But on June 19, President Donald Trump issued another Executive Order, replacing the Ocean Policy with one that conspicuously leaves out this disaster, and instead focuses on economy, security, and energy, as well as “streamlining” current policies. It places strong responsibility on states to take action and eliminates the requirement for involving indigenous groups in decision making.
How this latest act will materialize remains unclear. “The devil is in the details and in the implementation,” says Margaret Spring, chief conservation officer of Monterey Bay Aquarium.
But the EO follows a shift away from environment to economy. “Our U.S. ocean policy has really changed from one that was focused on stewardship of our valuable and vulnerable ocean life to resource use and extraction,” says Alison Chase, senior policy analyst in the Oceans Division for the Natural Resources Defense Council.
What's more, the order eliminates the inclusivity of indigenous voices in decision making. “The people who are on the front lines of climate change are indigenous peoples,” says Kelsey Leonard, tribal co-lead of the former Mid-Atlantic Regional Planning Body. “So the removal of language that references climate change—not only in this executive order, but throughout this administration—is an affront to tribal sovereignty.”

__Written problem__
Resume the text on the ocean policy executive order from where it stops. The data that comes next has no connection to the text on ocean policy.

__Provided records__
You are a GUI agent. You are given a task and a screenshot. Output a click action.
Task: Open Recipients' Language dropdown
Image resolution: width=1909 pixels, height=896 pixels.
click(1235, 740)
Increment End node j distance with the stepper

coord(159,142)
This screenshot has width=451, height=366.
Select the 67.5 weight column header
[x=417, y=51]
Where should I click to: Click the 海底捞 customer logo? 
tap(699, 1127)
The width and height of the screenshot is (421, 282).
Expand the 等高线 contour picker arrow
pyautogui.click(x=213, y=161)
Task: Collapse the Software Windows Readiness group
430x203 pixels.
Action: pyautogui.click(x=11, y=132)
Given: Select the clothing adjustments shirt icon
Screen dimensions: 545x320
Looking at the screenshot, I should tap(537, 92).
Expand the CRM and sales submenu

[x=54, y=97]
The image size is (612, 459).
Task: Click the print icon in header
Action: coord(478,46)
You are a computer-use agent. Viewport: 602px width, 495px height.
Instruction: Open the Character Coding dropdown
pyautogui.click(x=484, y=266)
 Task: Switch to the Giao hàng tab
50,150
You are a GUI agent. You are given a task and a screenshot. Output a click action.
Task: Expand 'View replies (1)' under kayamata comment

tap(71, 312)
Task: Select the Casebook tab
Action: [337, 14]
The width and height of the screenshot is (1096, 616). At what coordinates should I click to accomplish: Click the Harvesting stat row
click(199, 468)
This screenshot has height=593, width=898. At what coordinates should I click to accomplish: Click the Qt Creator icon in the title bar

__Exercise output__
Where Did the National Ocean Policy Come From?
For decades, humans have seen the ocean as an endless resource—and an easy place to hide our messes. We have dumped our waste in its watery depths, from industrial and radioactive materials to municipal trash and sewage sludge. We've harvested its many residents, causing near collapse of many food webs. We've traversed its surface to the point that its animals are in need of earplugs.
The 2010 EO drew attention to this precarious situation. Though it was sparked by the Deepwater Horizon spill, it came after a decade of study initiated by the Oceans Act of 2000, which updated the outdated 1969 Stratton Commission report on the oceans that, among other things, established the National Oceanic and Atmospheric Administration.
The Oceans Act was an effort to “modernize” this policy, says Spring, who was instrumental in penning the bill. Under the new law, then-President George Bush appointed members to form the U.S. Commission of Ocean Policy, which included industry representatives. Along with the Pew Ocean Commission—a conservation-focused initiative—the duo was tasked with figuring out what needed to be done for the deep blue sea.
“In the end what was remarkable was that both reports were entirely consistent in their recommendations,” says Spring. And the National Ocean Policy was intended to make those recommendations a reality.
Among its priorities was the need for coordination between state and federal agencies in marine decision making. It also embraced the idea of protecting whole ecosystems, “with the recognition of the fact that fish aren't just staying in one area offshore,” says Chase.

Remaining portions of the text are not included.